### Selected passage
━━━━━━━━

Carbs 101

by Lauren on July 19, 2011

I don’t know about you, but I love carbs. Cereal, oatmeal, bananas, sweet potatoes, quinoa, wheatberries, pasta, pizza, toast…you get the point. Carbs are an important part of a healthy diet because they provide you with energy, glucose for your brain to function properly, prevent ketosis and are a great source of fiber, which is important for digestion & keeps you feeling full longer.

I’m currently reading a book about Diabetes & Hypoglycemia by Michael T. Murry N.D. and one of the chapters is all about carbohydrates and how they affect your blood sugar. Keeping your blood sugar at a regular level is important; especially for diabetics, but also for everyone.

━━━━━━━━

### Data extract
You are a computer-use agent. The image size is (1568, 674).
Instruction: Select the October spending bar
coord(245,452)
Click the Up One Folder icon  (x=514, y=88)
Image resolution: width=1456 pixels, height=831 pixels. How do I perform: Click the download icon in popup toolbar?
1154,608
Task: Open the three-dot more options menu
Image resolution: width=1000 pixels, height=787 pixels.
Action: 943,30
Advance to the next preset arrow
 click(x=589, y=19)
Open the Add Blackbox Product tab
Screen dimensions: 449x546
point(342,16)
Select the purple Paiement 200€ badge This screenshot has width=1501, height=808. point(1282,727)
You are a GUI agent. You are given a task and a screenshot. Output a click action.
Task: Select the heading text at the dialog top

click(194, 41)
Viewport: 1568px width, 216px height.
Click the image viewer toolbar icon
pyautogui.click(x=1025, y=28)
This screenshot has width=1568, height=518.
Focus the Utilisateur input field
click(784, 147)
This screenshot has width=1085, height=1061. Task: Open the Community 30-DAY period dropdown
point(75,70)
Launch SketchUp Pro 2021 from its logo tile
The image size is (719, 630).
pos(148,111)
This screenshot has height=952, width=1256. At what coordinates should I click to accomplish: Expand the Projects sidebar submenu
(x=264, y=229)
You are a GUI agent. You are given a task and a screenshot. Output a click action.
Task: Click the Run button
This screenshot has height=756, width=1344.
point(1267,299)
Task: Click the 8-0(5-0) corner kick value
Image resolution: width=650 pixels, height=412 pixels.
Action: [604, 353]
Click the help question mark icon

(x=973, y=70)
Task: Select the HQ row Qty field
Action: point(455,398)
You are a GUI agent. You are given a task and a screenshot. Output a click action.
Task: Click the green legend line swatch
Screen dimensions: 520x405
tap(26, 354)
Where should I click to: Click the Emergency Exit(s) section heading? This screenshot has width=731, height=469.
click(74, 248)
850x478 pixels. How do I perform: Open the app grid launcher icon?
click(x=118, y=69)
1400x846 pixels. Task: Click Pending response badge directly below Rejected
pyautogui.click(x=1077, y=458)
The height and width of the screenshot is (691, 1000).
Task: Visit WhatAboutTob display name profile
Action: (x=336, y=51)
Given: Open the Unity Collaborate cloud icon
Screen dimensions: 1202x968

━━━━━━━━

### What is expected
Update the part of the carbs post that opens with "I don’t know" and closes with "also for everyone." by replacing "quinoa" with "brown rice". The data is separate from the carbs post.

### Your response
I don’t know about you, but I love carbs. Cereal, oatmeal, bananas, sweet potatoes, brown rice, wheatberries, pasta, pizza, toast…you get the point. Carbs are an important part of a healthy diet because they provide you with energy, glucose for your brain to function properly, prevent ketosis and are a great source of fiber, which is important for digestion & keeps you feeling full longer.

I’m currently reading a book about Diabetes & Hypoglycemia by Michael T. Murry N.D. and one of the chapters is all about carbohydrates and how they affect your blood sugar. Keeping your blood sugar at a regular level is important; especially for diabetics, but also for everyone.